Il soutient que la décision contestée est entachée d'une erreur manifeste d'appréciation.

La requête a été communiquée au préfet de la Haute-Corse qui n'a pas produit d'observations.

Vu les autres pièces du dossier.

Vu :

- le code de l'entrée et du séjour des étrangers et du droit d'asile ;

- le code de justice administrative.

La présidente de la formation de jugement a dispensé la rapporteure publique, sur sa proposition, de prononcer des conclusions à l'audience.

Les parties ayant été régulièrement averties du jour de l'audience ;

Ont été entendu au cours de cette audience publique :

- le rapport de Mme Zerdoud,

- et les observations de Me Albertini, représentant M. B.

Considérant ce qui suit :

1. M. B, né le 1er juillet 1975, de nationalité marocaine, a, par un courrier du 8 avril 2024, reçu le 15 avril suivant, déposé auprès des services de la préfecture de la Haute-Corse, un dossier de demande d'admission exceptionnelle au séjour.
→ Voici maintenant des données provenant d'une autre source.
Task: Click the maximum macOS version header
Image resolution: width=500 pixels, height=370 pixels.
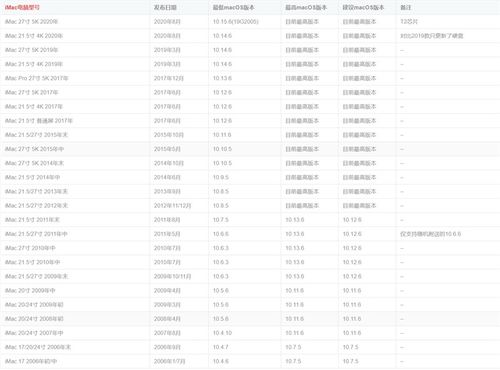Action: pyautogui.click(x=306, y=7)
Par une décision du 22 juillet 2024, dont M. B demande au tribunal de prononcer l'annulation, le préfet de la Haute-Corse a rejeté sa demande.

2. Aux termes de l'article L. 432-1-1 du code de l'entrée et du séjour des étrangers et du droit d'asile : " La délivrance ou le renouvellement d'une carte de séjour temporaire ou pluriannuelle peut, par une décision motivée, être refusé à tout étranger /1° N'ayant pas satisfait à l'obligation qui lui a été faite de quitter le territoire français dans les formes et les délais prescrits par l'autorité administrative ; / () ". Ces dispositions ne font nullement obstacle à l'exercice par le préfet du pouvoir discrétionnaire qui lui permet de régulariser la situation d'un étranger compte tenu de l'ensemble des éléments caractérisant sa situation personnelle.

3. Pour refuser d'admettre exceptionnellement au séjour M. B, le préfet de la Haute-Corse s'est fondé d'une part, sur la circonstance que l'obligation de quitter le territoire français, prononcée à son encontre le 8 septembre 2022, dont la légalité a été confirmée par le tribunal le 14 juin 2023, n'avait pas été exécutée et d'autre part, sur l'absence de tout changement dans sa situation, estimant alors que sa demande présentait un caractère dilatoire.

4. Si enfin, M. B se prévaut d'un changement dans les circonstances de droit, depuis la date de la mesure d'éloignement dont il fait l'objet, devant permettre son admission exceptionnelle au séjour au regard de son activité salariée, sur le fondement des dispositions de l'article L. 435-4 du code de l'entrée et du séjour des étrangers et du droit d'asile issu de la loi n° 2024-42 du 26 janvier 2024, toutefois, il ne produit aucune pièce au soutien de ses allégations et n'établit pas qu'il remplirait effectivement les conditions pour bénéficier d'une admission exceptionnelle au séjour sur ce fondement. Par suite, le moyen tiré de l'erreur manifeste d'appréciation ne peut qu'être écarté.

5. Il résulte de ce qui précède que la requête de M. B doit être rejetée, en toutes ses conclusions.

D É C I D E

Article 1er : La requête de M. B est rejetée.

Article 2 : Le présent jugement sera notifié à M. A B, à Me Albertini et au préfet de la Haute-Corse.

Délibéré après l'audience du 6 juin 2025 à laquelle siégeaient :

Mme Baux, présidente,

Mme Zerdoud, conseillère,

M. Samson, conseiller.

Rendu public par mise à disposition au greffe le 20 juin 2025.

La présidente,

signé

A. Baux

La rapporteure,

signé

I. Zerdoud

La greffière,

signé

H. Mannoni

La République mande et ordonne au préfet de la Haute-Corse en ce qui le concerne, ou à tous commissaires de justice, à ce requis en ce qui concerne les voies de droit commun, contre les parties privées, de pourvoir à l'exécution de la présente décision.